For 'speed' and versatility, ... and for sailing in relatively 'flat' water, Id consider an MC Scow, an M16 scow, or a 'bendy mast'/tunnel hulled M20 scow (with ~35 'control lines' - a 'handful' for a single hander but can be done); however, with 'scows' they need to be 'heeled well over' and thus the need for some wind to be able to 'fly'. Ive occasionally pulled a water skier with my M20s !!!!! .... also: Thistle, 420, Flying Dutchman, 505, GP14, etc.

With the current continued demise of small sail boat racing, if you look hard, you might find an unused one of these 'pocket rockets' sitting in a driveway, etc. and that may 'go for a song'. My first M16 scow with which I won a 'lot of pewter' was a 'find' from a 'junk pile'.


----------



## HollieMac (Apr 17, 2011)

Thank You Rich for your great response, especially the links to the Portsmouth ratings. 

Everything in sailing is relative to your conditions, and so all of the threads on which boat to buy for a "starter" didn't cover what I was looking for. 

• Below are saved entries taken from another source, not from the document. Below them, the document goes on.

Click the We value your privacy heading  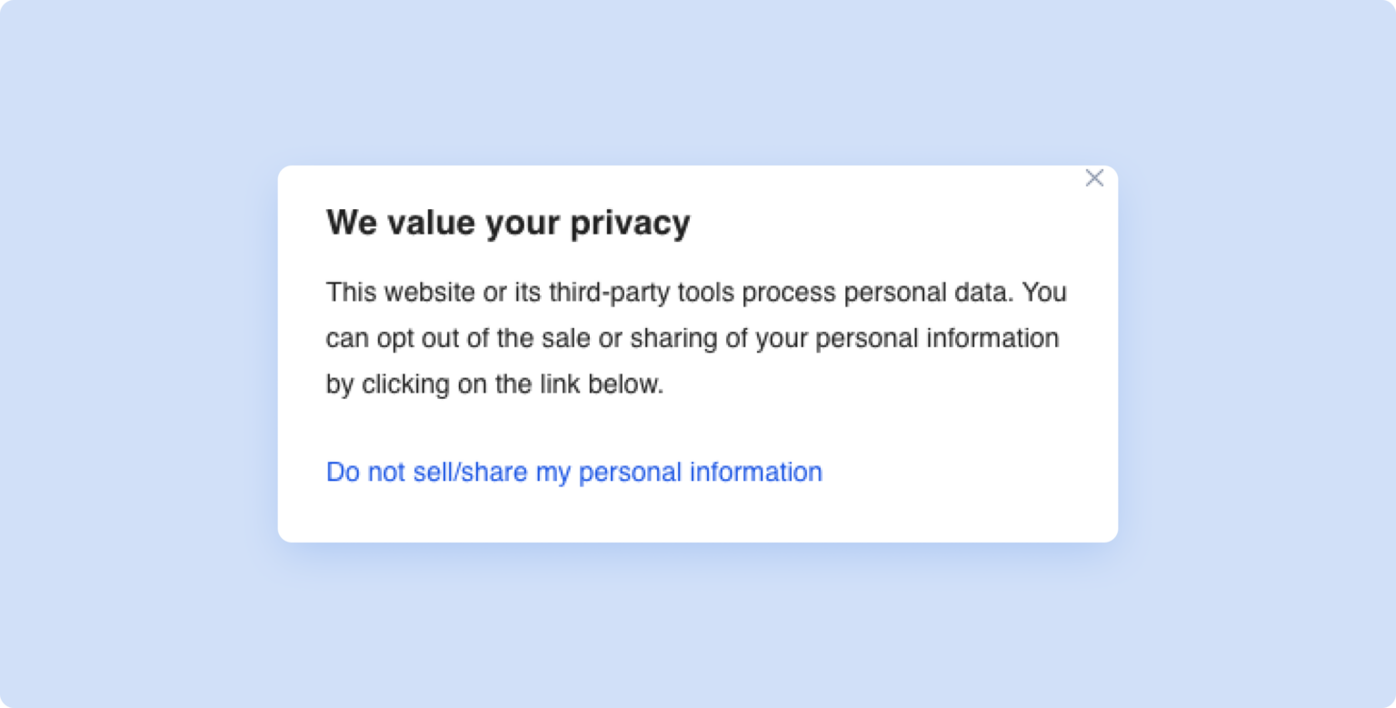click(508, 222)
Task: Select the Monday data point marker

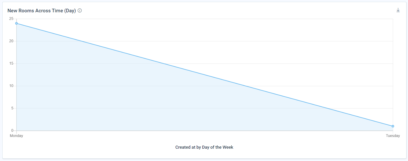Action: tap(16, 23)
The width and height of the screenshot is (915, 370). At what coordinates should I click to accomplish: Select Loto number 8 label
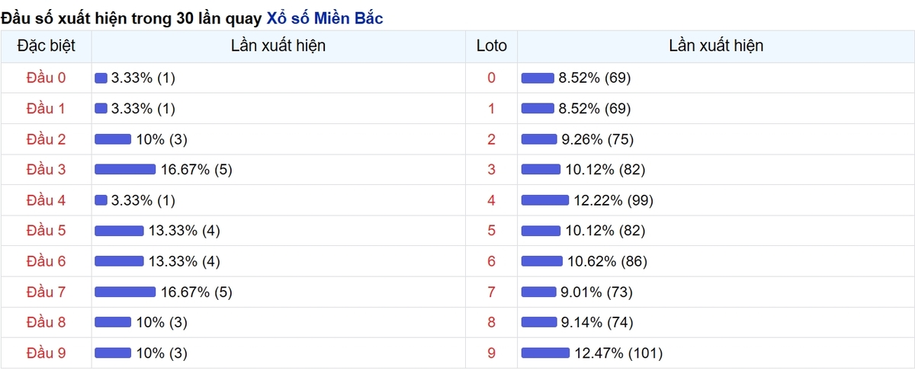(x=491, y=322)
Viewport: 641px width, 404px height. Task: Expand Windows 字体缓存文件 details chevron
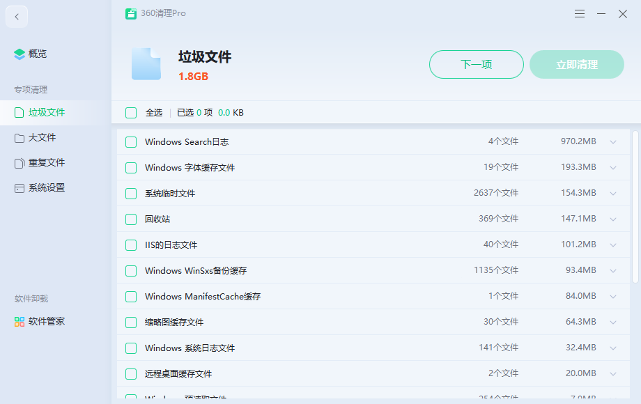(613, 168)
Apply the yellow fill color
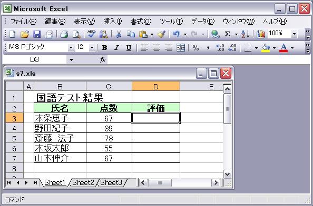The height and width of the screenshot is (206, 313). click(x=266, y=48)
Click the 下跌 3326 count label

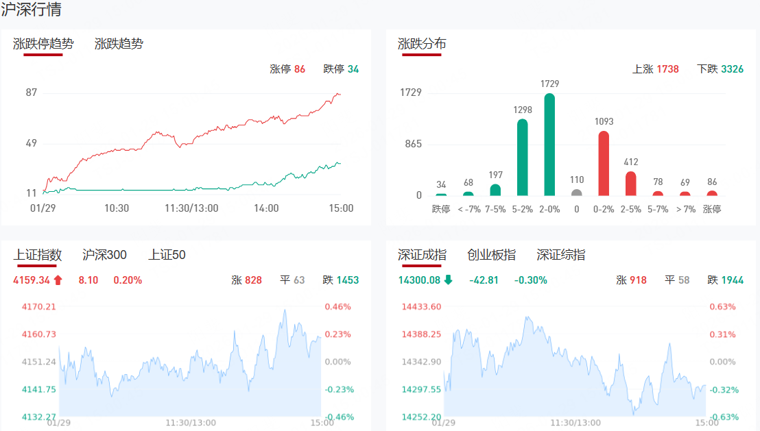720,69
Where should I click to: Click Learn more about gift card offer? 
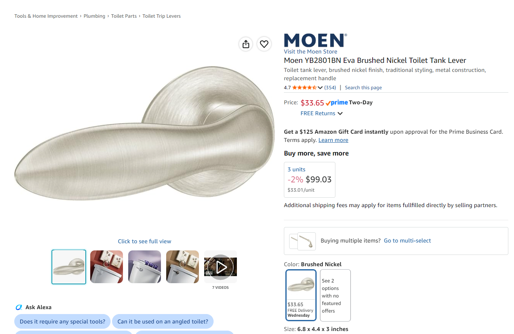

Since I would choose windsurfing over anything else on a good wind day, I am looking for a small boat to stay dry on for off-season sailing, which is when the wind is better inland. You would know all about that, being in PA.
And I've seen a couple of interesting offerings nearby so I get curious about these odd little bits of boat for sale. They all look like good fun to me.

I would LOVE to see a pic of your skiers behind your boat.
What an amazing ride that would be, without the sound of an engine. It takes less speed to wakeboard, so I'm sure you could get someone to be photographed in your wake. Looking forward to those pics! Thanks!


----------



## paulk (Jun 2, 2000)

Putting up a Lightning mast singlehanded can be done, but you'll want to try it with some helpers around the first few times. Missing the partners with the butt of the mast could be an expensive event. You might take some of the excitement out of the equation by attaching the backstay and perhaps the shrouds on one side to keep the mast from falling over in the opposite direction. Rigging and unrigging a Lightning can take a while, too, so you might be hard pressed to go out for short afternoon sails if you have to launch & rig each time you go out. The Flying Scot might be easier to rig. The mast is shorter and there are fewer controls to tweak, so setup might be quicker too. That said, the Lightning is probably the most comfortable of the boats you mentioned. It's a bit heavier and more stable than the others because of its deep steel centerboard. Its large sail area keeps it moving in light air, and can get it up on a plane when it blows. The Flying Scott will plane more easily, but can be a real tub in light air. The best thing to do might be to try sailing the different boats and see which would work best for you.


----------



## HollieMac (Apr 17, 2011)

Thank you Paul for your excellent summary. The local (very small) club sails Lightnings and I was on one after having my Siren for a year and thought, my, what an uncomfortable boat this is! Duck! Duck!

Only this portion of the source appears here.